You can bet that the Feds won’t proceed in this matter unless they can be assured of a win.
tough call , LOL , not for the Department Of Jokes
I’m starting to think the RATS are shocked the fix wasn’t in, even after they sent that Chicago plant.
How could they lose this, when absolutely everything else in America is rigged?
It is not double jeopardy to try him under the fed civil rights laws, but I think GROSSLY unfair that they can come after him a second time and use this loosely written law to try to put this guy in jail. This is not what our country was founded on. You cannot get even just because someone won in court. It is grossly wrong to keep being allowed to time after time after time keep coming up with some crap to try to put this guy in jail. He was tried in a free and open criminal court and found NOT GUILTY. He should not have to face defending himself in trial after trial for the next 10 years.
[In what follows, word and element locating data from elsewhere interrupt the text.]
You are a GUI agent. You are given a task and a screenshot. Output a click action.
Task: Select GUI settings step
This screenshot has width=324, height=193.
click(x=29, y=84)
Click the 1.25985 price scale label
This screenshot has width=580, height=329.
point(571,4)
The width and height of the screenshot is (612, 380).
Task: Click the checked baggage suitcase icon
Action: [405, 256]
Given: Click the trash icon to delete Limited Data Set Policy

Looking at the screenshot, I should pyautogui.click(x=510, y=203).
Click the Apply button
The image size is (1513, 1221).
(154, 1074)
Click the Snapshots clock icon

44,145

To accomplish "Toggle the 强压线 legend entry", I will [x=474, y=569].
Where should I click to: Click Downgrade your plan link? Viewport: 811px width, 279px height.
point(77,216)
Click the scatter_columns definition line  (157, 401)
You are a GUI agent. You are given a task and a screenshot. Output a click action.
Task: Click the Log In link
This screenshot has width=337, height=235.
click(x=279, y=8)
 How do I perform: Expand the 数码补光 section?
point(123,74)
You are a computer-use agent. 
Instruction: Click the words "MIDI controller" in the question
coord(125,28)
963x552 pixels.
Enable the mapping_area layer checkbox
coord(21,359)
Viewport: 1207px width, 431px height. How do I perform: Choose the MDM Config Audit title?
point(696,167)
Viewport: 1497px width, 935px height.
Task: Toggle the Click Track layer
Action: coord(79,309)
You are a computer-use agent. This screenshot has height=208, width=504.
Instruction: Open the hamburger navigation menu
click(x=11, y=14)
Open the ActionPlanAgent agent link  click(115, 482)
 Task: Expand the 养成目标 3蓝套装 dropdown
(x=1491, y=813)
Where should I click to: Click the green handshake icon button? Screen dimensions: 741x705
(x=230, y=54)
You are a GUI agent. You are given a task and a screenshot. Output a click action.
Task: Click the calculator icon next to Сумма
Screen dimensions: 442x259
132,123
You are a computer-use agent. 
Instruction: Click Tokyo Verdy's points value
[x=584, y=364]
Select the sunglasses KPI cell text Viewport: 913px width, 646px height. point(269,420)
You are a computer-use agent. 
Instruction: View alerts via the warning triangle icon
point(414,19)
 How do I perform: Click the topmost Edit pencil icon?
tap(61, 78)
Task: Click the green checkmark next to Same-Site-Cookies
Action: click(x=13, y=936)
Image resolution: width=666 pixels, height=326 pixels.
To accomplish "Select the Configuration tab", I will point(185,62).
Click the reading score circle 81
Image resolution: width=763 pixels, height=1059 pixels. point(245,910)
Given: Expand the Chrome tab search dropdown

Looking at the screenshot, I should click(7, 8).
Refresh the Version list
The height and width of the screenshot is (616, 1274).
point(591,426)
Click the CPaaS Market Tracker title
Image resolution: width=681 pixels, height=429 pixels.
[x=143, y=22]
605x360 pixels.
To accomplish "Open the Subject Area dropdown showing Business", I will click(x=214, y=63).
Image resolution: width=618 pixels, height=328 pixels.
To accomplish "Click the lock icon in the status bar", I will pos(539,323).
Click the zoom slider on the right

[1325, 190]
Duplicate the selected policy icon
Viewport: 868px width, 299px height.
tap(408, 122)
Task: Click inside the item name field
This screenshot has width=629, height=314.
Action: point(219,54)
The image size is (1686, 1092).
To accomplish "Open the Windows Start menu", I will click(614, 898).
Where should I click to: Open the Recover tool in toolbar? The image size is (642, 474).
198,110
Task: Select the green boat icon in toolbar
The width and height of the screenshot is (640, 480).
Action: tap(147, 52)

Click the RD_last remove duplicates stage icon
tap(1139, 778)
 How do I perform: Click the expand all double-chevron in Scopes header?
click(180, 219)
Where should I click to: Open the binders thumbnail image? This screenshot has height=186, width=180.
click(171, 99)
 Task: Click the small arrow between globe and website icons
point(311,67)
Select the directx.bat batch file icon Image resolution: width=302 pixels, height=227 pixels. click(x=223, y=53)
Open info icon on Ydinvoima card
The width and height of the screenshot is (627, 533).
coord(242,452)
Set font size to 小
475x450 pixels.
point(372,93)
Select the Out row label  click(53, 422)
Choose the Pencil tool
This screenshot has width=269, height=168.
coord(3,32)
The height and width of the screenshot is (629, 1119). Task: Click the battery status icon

I just am very concerned about what message this sends to the community,
The message is — don’t be afraid to defend yourself.
I think these loons had better think twice..This country is sick of this crap and they will get their ass handed to them on a two by four..
http://pjmedia.com/jchristianadams/2013/07/12/whats-in-holders-wallet-his-real-race-card/
For much of his life, Attorney General Eric H. Holder Jr. carried around something peculiar. While most people keep cash, family photos, and credit cards in their wallets, Holder revealed to a reporter in 1996 that he keeps with him an old clipping of a quote from Harlem preacher Reverend Samuel D. Proctor. Holder put the clipping in his wallet in 1971, when he was studying history at Columbia University, and kept it in wallet after wallet over the ensuing decades.
What were Proctors words that Holder found so compelling?
Blackness is another issue entirely apart from class in America. No matter how affluent, educated and mobile [a black person] becomes, his race defines him more particularly than anything else. Black people have a common cause that requires attending to, and this cause does not allow for the rigid class separation that is the luxury of American whites. There is a sense in which every black man is as far from liberation as the weakest one if his weakness is attributable to racial injustice.
When asked to explain the passage, Holder replied, It really says that I am not the tall U.S. attorney, I am not the thin United States attorney. I am the black United States attorney. And he was saying that no matter how successful you are, theres a common cause that bonds the black United States attorney with the black criminal or the black doctor with the black homeless person.
Has anyone ever asked Holder what exactly is the common cause that binds the black attorney general and the black criminal? More important, what should the black attorney general do about this common cause? Should the black criminal feel empathy for the black attorney general, or more likely, do the favors only flow in one direction?
Holders explanation of Proctors quote offers some key insights into our attorney generals worldview. First, being more particular than anything else, skin color limits and defines Americans in other words, race comes first for Holder.
another irrelevant hole that needs to be filled with hpie
Nope..they have to placate the Black Caucus..but you can bet that the decision to proceed will be announced AFTER the 2014 election..
This law blog states a private citizen cannot be charged with a civil rights violation, but could be accused of a hate crime:
BTW this guy wants Zimmerman to fry.
Huh? I guess Tom didn't follow the trial closely.
Obviously Cole hasn’t.
The rats have no intention of going after the hispanic Zimmerman.
That wouldn’t help them with the hispanic vote.
And, of course, the rats have no worries about the black vote, so they can continue to tell blacks to just pick up their welfare, food stamps, and Section 8 housing, etc., and go play in the street.
Black lynch mobs supported by white liberal elites work in our favor... The more people see who democrats really are - the better for us. That said, Zimmerman’s been through enough. For his sake I hope they don’t do this...
It’s Minnesota and she’s a Democrat=lifetime appointment.